> [Your instructions]: Pull out each line in the data below that contains the string "column", and treat uppercase and lowercase letters as different.
BEGIN Supplied data
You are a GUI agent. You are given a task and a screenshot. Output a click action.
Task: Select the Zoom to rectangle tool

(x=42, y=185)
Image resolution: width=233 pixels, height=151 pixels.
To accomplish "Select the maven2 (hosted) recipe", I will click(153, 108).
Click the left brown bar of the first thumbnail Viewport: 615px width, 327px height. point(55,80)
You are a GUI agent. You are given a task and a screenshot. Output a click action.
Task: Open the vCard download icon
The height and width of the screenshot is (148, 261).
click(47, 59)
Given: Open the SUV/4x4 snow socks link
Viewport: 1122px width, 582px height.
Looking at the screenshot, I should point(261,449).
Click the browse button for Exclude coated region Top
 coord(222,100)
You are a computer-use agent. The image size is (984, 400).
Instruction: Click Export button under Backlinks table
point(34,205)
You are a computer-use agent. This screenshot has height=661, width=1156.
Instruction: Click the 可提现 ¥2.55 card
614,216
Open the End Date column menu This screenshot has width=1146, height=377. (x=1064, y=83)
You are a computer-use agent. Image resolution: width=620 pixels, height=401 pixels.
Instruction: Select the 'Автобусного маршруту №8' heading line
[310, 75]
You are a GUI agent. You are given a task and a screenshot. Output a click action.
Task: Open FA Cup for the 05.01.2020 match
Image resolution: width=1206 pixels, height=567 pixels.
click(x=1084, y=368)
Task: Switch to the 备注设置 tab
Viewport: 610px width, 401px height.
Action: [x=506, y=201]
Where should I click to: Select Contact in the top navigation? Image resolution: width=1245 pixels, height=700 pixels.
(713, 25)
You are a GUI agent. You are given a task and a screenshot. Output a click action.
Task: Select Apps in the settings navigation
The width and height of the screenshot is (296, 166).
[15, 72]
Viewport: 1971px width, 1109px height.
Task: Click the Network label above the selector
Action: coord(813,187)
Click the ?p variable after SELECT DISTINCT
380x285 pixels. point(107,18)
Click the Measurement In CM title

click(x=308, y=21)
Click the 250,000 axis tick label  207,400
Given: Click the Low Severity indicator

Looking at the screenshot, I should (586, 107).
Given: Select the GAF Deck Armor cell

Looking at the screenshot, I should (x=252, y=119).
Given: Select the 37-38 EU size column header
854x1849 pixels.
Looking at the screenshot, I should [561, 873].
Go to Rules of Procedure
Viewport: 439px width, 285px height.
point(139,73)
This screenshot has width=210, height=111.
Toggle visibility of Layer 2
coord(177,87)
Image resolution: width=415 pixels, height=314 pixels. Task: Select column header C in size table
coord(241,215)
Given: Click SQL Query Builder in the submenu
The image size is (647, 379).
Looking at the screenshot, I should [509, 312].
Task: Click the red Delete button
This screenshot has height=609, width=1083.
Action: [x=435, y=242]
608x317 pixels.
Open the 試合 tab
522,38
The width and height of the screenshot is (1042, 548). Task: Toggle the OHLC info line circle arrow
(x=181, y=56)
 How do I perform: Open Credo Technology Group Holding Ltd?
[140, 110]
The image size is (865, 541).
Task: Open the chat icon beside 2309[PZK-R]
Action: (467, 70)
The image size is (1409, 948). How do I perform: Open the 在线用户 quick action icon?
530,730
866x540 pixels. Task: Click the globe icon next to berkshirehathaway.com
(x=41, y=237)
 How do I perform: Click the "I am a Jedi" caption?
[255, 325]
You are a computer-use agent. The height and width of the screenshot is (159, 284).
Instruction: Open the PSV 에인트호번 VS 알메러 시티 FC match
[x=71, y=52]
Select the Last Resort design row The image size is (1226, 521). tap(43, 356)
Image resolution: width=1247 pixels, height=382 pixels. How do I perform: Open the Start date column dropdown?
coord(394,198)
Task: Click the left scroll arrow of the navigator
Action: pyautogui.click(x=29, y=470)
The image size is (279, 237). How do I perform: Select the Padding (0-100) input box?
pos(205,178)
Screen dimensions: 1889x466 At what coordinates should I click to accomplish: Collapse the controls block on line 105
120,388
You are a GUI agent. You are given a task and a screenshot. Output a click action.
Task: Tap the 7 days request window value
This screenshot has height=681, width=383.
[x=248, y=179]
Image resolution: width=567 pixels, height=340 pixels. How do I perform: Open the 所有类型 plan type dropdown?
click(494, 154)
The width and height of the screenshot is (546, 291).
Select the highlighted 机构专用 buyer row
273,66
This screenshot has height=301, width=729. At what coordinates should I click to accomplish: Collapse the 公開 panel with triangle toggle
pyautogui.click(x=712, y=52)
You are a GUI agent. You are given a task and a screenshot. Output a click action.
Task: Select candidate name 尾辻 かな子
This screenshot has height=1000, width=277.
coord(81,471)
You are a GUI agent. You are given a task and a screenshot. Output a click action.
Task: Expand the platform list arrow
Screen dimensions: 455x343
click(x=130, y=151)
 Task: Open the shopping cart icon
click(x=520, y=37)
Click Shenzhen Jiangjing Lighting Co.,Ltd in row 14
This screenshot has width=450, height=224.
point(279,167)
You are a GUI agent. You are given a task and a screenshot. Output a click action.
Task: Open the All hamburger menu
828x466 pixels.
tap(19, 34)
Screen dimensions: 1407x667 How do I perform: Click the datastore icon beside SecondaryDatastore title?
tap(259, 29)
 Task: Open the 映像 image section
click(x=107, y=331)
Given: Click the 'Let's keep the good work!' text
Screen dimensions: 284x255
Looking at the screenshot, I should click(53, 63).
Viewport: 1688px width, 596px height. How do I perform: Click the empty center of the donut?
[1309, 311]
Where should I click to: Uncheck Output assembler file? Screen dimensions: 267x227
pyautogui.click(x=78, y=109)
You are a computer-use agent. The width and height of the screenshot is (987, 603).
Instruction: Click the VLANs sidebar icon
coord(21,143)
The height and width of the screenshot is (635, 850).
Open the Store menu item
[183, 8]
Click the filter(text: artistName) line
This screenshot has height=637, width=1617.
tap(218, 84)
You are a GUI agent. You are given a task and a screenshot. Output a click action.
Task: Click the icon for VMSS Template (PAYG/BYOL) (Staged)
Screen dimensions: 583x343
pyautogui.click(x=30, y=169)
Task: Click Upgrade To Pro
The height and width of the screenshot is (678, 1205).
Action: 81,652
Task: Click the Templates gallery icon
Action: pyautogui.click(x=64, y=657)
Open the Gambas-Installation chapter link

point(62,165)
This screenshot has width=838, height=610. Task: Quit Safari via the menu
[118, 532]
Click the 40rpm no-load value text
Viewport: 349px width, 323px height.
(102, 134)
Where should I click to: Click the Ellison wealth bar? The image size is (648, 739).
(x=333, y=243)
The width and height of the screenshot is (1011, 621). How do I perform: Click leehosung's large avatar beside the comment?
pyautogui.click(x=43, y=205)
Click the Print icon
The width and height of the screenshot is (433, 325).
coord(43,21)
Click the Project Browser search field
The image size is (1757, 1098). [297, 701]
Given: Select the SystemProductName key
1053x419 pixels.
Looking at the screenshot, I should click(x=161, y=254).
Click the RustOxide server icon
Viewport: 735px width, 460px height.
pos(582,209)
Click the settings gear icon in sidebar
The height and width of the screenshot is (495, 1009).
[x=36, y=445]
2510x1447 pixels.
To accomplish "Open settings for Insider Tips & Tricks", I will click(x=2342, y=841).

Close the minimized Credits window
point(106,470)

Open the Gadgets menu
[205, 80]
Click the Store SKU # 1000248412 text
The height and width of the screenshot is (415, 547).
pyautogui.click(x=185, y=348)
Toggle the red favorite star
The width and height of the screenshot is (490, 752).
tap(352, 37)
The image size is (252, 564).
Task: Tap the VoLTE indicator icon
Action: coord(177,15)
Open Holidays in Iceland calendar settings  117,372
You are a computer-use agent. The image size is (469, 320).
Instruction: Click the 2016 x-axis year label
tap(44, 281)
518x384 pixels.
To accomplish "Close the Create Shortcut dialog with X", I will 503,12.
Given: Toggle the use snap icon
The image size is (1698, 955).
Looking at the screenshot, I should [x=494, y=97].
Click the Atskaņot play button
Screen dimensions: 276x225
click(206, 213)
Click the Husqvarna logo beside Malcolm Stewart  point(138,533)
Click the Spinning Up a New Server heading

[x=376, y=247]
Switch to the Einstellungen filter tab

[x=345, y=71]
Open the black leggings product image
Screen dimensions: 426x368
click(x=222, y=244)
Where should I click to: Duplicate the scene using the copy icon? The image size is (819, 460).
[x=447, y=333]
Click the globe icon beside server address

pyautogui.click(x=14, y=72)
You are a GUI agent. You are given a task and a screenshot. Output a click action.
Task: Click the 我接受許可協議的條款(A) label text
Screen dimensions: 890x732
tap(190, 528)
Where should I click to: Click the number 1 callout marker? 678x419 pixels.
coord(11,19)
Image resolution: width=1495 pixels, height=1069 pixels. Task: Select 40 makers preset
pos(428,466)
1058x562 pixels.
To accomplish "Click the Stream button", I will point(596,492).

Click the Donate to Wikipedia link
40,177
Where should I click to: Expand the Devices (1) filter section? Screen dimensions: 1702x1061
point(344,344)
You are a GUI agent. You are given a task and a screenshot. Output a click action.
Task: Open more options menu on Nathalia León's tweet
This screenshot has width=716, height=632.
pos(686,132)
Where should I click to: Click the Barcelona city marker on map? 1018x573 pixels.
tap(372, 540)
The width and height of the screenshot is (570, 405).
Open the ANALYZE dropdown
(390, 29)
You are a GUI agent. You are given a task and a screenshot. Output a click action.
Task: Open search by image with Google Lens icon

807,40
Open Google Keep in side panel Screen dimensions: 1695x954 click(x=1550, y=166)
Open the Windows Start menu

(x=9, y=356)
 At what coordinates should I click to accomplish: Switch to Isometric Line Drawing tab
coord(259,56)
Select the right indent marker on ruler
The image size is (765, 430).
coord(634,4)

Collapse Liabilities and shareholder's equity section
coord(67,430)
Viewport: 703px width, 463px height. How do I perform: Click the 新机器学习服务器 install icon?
END Supplied data
> [In response]:
Open the End Date column menu This screenshot has width=1146, height=377. (x=1064, y=83)
Given: Select the 37-38 EU size column header
Image resolution: width=415 pixels, height=314 pixels. Task: Select column header C in size table
Image resolution: width=1247 pixels, height=382 pixels. How do I perform: Open the Start date column dropdown?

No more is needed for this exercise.